In vitro selection and characterization of transition metal-dependent DNAzymes and RNAzymes.

摘要

Since the discovery that nucleic acids could perform catalytic functions other than the storage and transfer of genetic information, much research has been devoted to examining the mechanisms by which these “DNAzymes” and “RNAzymes” work. Most of the systems being examined are dependent on divalent metal ions for activity, and understanding the roles of these metal ions in the catalytic activity of DNAzymes and RNAzymes in conjunction with the nucleic acids themselves has become of paramount importance.; One of the major goals in studying DNAzymes is understanding which ligands from the DNA are binding the catalytic metal ions. Towards this goal, we have used a combinatorial technique known as in vitro selection to isolate transition-metal dependent DNAzymes that cleave RNA in a site-specific manner. By incorporating a negative selection strategy, we tailored the metal dependence of cis-cleaving DNAzymes away from a Pb 2+-dependent system towards one that showed high cleavage activity in the presence of Co2+.; The Co2+-dependent systems were fully characterized in both cis- and trans-cleaving forms to obtain a better understanding of the reaction characteristics of the systems. Three constructs were examined for activity and its dependence on pH, metal ion identity and concentration, and monovalent ion identity and concentration. All of the systems showed similar reaction properties to previously characterized RNAzyme and DNAzyme systems, most notably the hammerhead RNAzyme and the “8–17” DNAzyme. As trans-cleaving constructs, the metal binding affinity for Co2+ was tightest versus Pb 2+ and Zn2+.; These DNAzymes are dependent on Co2+ for cleavage activity.
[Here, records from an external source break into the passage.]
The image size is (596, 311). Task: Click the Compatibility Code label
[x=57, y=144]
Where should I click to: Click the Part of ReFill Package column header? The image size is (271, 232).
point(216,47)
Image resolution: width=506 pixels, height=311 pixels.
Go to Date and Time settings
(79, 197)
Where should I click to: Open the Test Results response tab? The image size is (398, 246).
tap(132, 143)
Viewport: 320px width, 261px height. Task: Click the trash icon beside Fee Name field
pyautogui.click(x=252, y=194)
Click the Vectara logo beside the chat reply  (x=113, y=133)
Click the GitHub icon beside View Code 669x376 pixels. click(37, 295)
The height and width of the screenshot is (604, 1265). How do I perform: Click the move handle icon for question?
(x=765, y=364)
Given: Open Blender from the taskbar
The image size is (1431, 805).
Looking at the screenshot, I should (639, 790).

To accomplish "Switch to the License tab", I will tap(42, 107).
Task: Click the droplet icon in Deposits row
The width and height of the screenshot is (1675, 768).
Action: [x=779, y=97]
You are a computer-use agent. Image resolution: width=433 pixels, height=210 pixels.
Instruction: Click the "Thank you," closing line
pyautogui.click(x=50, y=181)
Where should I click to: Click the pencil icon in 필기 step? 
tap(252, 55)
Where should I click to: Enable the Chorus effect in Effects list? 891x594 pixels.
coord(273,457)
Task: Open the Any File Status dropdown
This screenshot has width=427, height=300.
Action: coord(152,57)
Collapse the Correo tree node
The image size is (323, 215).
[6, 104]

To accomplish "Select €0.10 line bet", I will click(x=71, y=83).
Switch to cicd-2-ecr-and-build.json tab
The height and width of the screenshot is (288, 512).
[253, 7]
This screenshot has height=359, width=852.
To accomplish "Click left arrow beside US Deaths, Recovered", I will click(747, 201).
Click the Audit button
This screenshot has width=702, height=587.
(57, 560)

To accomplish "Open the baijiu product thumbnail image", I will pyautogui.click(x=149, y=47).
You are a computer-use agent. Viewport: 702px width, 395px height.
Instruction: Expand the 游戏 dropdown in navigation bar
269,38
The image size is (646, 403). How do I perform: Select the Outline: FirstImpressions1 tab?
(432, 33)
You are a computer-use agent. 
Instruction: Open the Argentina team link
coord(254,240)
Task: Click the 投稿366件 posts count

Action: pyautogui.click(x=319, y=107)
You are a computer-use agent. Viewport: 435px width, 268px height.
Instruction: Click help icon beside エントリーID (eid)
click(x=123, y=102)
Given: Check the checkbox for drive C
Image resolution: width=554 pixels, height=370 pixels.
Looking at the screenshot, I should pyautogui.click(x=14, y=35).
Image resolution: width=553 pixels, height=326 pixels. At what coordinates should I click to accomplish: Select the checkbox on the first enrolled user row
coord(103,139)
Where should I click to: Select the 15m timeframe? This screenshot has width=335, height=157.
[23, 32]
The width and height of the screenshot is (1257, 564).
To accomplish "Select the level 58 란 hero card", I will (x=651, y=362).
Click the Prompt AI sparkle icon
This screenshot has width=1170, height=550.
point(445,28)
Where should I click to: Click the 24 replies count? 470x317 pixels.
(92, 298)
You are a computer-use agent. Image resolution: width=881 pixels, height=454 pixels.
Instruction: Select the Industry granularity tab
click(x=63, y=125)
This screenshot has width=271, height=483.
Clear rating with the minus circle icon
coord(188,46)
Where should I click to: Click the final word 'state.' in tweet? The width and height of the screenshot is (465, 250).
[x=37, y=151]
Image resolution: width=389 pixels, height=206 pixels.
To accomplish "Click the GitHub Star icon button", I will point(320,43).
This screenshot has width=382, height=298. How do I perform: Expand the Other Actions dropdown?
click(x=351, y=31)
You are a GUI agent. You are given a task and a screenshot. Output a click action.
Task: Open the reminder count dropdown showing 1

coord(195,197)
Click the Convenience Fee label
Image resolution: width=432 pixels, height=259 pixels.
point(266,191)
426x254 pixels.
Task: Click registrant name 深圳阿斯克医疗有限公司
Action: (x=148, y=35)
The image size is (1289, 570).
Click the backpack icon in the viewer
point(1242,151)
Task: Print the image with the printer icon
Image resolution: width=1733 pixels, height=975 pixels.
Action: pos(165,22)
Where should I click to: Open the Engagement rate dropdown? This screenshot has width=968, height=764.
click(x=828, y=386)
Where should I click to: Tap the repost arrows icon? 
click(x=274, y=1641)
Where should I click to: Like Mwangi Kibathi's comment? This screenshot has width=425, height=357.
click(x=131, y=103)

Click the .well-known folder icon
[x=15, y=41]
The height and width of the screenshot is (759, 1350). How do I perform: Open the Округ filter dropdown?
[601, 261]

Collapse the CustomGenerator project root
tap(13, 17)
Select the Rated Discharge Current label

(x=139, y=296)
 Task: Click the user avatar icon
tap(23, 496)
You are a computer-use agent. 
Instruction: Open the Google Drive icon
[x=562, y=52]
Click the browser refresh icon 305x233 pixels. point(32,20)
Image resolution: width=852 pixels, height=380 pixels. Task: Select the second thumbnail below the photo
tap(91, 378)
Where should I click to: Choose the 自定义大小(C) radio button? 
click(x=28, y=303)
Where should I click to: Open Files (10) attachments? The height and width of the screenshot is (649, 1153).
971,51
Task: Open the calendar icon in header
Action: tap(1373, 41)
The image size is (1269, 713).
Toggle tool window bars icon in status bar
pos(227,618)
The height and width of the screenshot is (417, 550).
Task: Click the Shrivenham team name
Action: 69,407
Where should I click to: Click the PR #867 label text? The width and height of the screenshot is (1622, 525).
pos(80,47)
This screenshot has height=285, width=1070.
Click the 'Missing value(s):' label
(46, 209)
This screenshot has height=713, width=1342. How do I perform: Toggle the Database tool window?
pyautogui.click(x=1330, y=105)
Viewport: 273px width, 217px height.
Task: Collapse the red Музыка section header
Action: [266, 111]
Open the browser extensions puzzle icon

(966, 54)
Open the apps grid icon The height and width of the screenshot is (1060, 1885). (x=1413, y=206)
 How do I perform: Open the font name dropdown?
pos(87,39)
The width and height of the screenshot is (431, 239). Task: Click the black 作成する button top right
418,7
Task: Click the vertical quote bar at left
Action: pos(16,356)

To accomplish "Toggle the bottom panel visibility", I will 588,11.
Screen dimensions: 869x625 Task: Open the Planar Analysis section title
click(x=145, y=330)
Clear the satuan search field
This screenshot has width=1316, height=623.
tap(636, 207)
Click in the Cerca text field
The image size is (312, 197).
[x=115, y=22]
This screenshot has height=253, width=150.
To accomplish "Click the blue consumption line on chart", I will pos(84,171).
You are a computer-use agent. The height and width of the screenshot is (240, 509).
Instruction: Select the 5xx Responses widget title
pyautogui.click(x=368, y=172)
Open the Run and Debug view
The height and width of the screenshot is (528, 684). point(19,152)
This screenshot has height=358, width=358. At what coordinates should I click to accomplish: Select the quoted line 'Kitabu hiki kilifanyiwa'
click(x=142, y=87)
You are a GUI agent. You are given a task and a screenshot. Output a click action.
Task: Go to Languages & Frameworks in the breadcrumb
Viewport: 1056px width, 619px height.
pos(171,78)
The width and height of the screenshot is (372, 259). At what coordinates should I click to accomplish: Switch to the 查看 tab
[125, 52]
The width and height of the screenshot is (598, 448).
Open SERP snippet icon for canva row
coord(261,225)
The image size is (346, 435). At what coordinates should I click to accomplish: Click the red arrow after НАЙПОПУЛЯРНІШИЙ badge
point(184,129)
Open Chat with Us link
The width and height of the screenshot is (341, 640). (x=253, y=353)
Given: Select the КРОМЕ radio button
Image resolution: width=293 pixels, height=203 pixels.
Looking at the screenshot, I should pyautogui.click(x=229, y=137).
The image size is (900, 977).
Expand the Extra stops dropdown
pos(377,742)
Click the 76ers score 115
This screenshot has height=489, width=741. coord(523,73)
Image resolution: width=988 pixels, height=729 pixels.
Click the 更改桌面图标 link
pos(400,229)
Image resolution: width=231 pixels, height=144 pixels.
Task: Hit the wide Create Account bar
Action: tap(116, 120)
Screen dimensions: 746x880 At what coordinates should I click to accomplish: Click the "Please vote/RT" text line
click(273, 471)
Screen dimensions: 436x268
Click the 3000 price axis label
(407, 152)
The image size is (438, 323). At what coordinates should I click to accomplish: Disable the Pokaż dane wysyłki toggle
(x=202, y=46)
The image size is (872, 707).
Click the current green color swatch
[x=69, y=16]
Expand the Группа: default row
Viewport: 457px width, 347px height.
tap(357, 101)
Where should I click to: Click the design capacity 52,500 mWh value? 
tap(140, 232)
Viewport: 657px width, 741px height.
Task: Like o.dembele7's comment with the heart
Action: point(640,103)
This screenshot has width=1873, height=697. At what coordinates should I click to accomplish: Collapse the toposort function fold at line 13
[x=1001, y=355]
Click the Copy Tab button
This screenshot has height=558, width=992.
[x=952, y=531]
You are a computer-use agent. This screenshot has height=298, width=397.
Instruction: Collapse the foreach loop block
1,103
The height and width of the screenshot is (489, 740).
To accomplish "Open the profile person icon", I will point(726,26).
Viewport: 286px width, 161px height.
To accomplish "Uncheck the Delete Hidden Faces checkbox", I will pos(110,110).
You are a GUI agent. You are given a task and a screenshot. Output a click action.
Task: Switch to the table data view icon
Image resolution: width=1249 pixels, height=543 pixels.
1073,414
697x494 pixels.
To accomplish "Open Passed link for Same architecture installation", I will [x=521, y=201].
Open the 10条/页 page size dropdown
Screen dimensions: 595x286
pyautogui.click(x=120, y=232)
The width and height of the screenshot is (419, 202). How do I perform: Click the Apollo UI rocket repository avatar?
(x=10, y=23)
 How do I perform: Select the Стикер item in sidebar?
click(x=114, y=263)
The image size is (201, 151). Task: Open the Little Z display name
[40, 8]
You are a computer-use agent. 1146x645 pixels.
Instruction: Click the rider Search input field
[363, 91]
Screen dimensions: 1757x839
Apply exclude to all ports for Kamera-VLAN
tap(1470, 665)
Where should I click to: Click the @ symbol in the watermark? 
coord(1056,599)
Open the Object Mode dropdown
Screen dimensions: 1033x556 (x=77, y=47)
By exploiting the electronic properties of Co2+, we have used UV-Visible spectroscopy to obtain a better understanding of the metal binding properties of the selected DNAzyme systems. Through analysis of the spectroscopic and metal binding properties of these systems, in conjunction with the activity properties, a better understanding of how metals are binding in these systems has been developed. A previously selected DNAzyme system, the “8-17” motif, and a naturally-occurring RNAzyme system, the hammerhead motif, were also further examined in terms of the diversity of conditions under which RNA cleavage activity is supported.